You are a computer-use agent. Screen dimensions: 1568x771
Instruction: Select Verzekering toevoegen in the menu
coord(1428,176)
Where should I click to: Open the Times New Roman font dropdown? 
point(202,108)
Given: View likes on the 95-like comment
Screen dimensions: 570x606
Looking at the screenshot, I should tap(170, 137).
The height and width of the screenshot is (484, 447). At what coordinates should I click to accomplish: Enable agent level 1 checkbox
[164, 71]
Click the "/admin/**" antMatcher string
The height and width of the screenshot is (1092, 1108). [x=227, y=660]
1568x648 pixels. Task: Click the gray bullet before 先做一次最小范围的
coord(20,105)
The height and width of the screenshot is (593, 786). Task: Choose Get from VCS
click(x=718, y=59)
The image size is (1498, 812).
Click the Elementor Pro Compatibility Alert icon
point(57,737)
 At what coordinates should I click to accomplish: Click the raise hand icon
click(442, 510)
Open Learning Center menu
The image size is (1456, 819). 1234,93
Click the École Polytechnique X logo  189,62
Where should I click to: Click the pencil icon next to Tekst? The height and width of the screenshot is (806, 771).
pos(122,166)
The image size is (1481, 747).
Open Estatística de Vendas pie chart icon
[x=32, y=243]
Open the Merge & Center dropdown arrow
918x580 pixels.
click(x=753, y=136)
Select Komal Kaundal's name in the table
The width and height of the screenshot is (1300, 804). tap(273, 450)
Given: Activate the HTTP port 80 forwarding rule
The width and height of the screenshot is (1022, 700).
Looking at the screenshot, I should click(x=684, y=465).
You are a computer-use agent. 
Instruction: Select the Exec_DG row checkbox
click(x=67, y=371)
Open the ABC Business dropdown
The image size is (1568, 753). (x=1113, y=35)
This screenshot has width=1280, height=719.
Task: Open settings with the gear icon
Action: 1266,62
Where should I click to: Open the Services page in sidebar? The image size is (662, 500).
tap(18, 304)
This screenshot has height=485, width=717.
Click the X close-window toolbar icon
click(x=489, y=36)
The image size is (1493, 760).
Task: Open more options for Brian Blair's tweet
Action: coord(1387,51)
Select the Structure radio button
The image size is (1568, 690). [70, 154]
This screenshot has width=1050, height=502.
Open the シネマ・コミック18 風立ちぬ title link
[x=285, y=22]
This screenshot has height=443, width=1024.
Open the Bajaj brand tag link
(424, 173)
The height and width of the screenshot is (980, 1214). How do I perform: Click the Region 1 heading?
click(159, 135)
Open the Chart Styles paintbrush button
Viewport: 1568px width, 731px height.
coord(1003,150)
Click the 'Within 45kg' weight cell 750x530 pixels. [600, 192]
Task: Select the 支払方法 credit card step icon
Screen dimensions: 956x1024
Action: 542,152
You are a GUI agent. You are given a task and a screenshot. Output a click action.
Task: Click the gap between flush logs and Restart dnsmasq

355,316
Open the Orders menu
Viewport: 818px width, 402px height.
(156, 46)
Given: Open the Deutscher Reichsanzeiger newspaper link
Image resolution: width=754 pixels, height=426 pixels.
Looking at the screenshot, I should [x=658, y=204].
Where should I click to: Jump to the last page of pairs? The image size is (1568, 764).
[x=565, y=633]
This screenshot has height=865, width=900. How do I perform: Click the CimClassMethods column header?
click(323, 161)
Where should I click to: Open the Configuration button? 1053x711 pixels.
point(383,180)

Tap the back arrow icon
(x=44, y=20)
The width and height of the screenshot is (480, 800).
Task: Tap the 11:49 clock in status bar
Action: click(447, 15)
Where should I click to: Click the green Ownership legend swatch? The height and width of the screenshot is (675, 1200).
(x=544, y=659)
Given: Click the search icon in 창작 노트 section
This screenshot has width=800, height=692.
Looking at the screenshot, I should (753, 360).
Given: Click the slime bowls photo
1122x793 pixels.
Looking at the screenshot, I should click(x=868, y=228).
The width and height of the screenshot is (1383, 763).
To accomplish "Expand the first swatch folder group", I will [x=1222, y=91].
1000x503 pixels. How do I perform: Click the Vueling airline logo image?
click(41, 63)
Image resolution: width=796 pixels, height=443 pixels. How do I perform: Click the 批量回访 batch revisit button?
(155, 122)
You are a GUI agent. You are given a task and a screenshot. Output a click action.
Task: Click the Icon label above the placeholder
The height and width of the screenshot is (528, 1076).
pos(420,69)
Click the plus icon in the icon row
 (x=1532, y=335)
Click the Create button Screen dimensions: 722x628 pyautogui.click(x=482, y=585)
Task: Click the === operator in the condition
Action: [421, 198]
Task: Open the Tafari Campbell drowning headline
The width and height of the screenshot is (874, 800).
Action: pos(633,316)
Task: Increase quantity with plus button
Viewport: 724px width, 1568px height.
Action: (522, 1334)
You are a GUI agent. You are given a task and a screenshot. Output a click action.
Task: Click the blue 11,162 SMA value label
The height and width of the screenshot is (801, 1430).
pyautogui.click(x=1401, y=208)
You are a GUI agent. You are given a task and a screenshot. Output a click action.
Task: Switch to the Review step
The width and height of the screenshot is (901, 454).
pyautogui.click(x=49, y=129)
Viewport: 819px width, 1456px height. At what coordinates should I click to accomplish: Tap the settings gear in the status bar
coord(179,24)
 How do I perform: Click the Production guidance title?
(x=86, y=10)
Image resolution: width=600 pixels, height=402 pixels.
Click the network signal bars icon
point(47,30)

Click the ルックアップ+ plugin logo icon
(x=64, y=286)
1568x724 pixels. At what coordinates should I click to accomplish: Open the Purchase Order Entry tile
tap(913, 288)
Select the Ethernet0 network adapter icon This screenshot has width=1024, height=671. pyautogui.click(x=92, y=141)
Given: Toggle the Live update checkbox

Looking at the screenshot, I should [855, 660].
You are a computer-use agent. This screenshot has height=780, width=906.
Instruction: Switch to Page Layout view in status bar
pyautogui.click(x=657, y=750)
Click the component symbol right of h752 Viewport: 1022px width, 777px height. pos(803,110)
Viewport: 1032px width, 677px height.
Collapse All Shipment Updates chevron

┄┄┄┄┄┄

Work task: Transcribe the listing so that each line matches exactly.

Response to this task:
You are a computer-use agent. Screen dimensions: 1568x771
Instruction: Select Verzekering toevoegen in the menu
coord(1428,176)
Where should I click to: Open the Times New Roman font dropdown? 
point(202,108)
Given: View likes on the 95-like comment
Screen dimensions: 570x606
Looking at the screenshot, I should tap(170, 137).
The height and width of the screenshot is (484, 447). At what coordinates should I click to accomplish: Enable agent level 1 checkbox
[164, 71]
Click the "/admin/**" antMatcher string
The height and width of the screenshot is (1092, 1108). [x=227, y=660]
1568x648 pixels. Task: Click the gray bullet before 先做一次最小范围的
coord(20,105)
The height and width of the screenshot is (593, 786). Task: Choose Get from VCS
click(x=718, y=59)
The image size is (1498, 812).
Click the Elementor Pro Compatibility Alert icon
point(57,737)
 At what coordinates should I click to accomplish: Click the raise hand icon
click(442, 510)
Open Learning Center menu
The image size is (1456, 819). 1234,93
Click the École Polytechnique X logo  189,62
Where should I click to: Click the pencil icon next to Tekst? The height and width of the screenshot is (806, 771).
pos(122,166)
The image size is (1481, 747).
Open Estatística de Vendas pie chart icon
[x=32, y=243]
Open the Merge & Center dropdown arrow
918x580 pixels.
click(x=753, y=136)
Select Komal Kaundal's name in the table
The width and height of the screenshot is (1300, 804). tap(273, 450)
Given: Activate the HTTP port 80 forwarding rule
The width and height of the screenshot is (1022, 700).
Looking at the screenshot, I should click(x=684, y=465).
You are a computer-use agent. 
Instruction: Select the Exec_DG row checkbox
click(x=67, y=371)
Open the ABC Business dropdown
The image size is (1568, 753). (x=1113, y=35)
This screenshot has width=1280, height=719.
Task: Open settings with the gear icon
Action: 1266,62
Where should I click to: Open the Services page in sidebar? The image size is (662, 500).
tap(18, 304)
This screenshot has height=485, width=717.
Click the X close-window toolbar icon
click(x=489, y=36)
The image size is (1493, 760).
Task: Open more options for Brian Blair's tweet
Action: coord(1387,51)
Select the Structure radio button
The image size is (1568, 690). [70, 154]
This screenshot has width=1050, height=502.
Open the シネマ・コミック18 風立ちぬ title link
[x=285, y=22]
This screenshot has height=443, width=1024.
Open the Bajaj brand tag link
(424, 173)
The height and width of the screenshot is (980, 1214). How do I perform: Click the Region 1 heading?
click(159, 135)
Open the Chart Styles paintbrush button
Viewport: 1568px width, 731px height.
coord(1003,150)
Click the 'Within 45kg' weight cell 750x530 pixels. [600, 192]
Task: Select the 支払方法 credit card step icon
Screen dimensions: 956x1024
Action: 542,152
You are a GUI agent. You are given a task and a screenshot. Output a click action.
Task: Click the gap between flush logs and Restart dnsmasq

355,316
Open the Orders menu
Viewport: 818px width, 402px height.
(156, 46)
Given: Open the Deutscher Reichsanzeiger newspaper link
Image resolution: width=754 pixels, height=426 pixels.
Looking at the screenshot, I should [x=658, y=204].
Where should I click to: Jump to the last page of pairs? The image size is (1568, 764).
[x=565, y=633]
This screenshot has height=865, width=900. How do I perform: Click the CimClassMethods column header?
click(323, 161)
Where should I click to: Open the Configuration button? 1053x711 pixels.
point(383,180)

Tap the back arrow icon
(x=44, y=20)
The width and height of the screenshot is (480, 800).
Task: Tap the 11:49 clock in status bar
Action: click(447, 15)
Where should I click to: Click the green Ownership legend swatch? The height and width of the screenshot is (675, 1200).
(x=544, y=659)
Given: Click the search icon in 창작 노트 section
This screenshot has width=800, height=692.
Looking at the screenshot, I should (753, 360).
Given: Click the slime bowls photo
1122x793 pixels.
Looking at the screenshot, I should click(x=868, y=228).
The width and height of the screenshot is (1383, 763).
To accomplish "Expand the first swatch folder group", I will [x=1222, y=91].
1000x503 pixels. How do I perform: Click the Vueling airline logo image?
click(41, 63)
Image resolution: width=796 pixels, height=443 pixels. How do I perform: Click the 批量回访 batch revisit button?
(155, 122)
You are a GUI agent. You are given a task and a screenshot. Output a click action.
Task: Click the Icon label above the placeholder
The height and width of the screenshot is (528, 1076).
pos(420,69)
Click the plus icon in the icon row
 (x=1532, y=335)
Click the Create button Screen dimensions: 722x628 pyautogui.click(x=482, y=585)
Task: Click the === operator in the condition
Action: [421, 198]
Task: Open the Tafari Campbell drowning headline
The width and height of the screenshot is (874, 800).
Action: pos(633,316)
Task: Increase quantity with plus button
Viewport: 724px width, 1568px height.
Action: (522, 1334)
You are a GUI agent. You are given a task and a screenshot. Output a click action.
Task: Click the blue 11,162 SMA value label
The height and width of the screenshot is (801, 1430).
pyautogui.click(x=1401, y=208)
You are a GUI agent. You are given a task and a screenshot. Output a click action.
Task: Switch to the Review step
The width and height of the screenshot is (901, 454).
pyautogui.click(x=49, y=129)
Viewport: 819px width, 1456px height. At what coordinates should I click to accomplish: Tap the settings gear in the status bar
coord(179,24)
 How do I perform: Click the Production guidance title?
(x=86, y=10)
Image resolution: width=600 pixels, height=402 pixels.
Click the network signal bars icon
point(47,30)

Click the ルックアップ+ plugin logo icon
(x=64, y=286)
1568x724 pixels. At what coordinates should I click to accomplish: Open the Purchase Order Entry tile
tap(913, 288)
Select the Ethernet0 network adapter icon This screenshot has width=1024, height=671. pyautogui.click(x=92, y=141)
Given: Toggle the Live update checkbox

Looking at the screenshot, I should [855, 660].
You are a computer-use agent. This screenshot has height=780, width=906.
Instruction: Switch to Page Layout view in status bar
pyautogui.click(x=657, y=750)
Click the component symbol right of h752 Viewport: 1022px width, 777px height. pos(803,110)
Viewport: 1032px width, 677px height.
Collapse All Shipment Updates chevron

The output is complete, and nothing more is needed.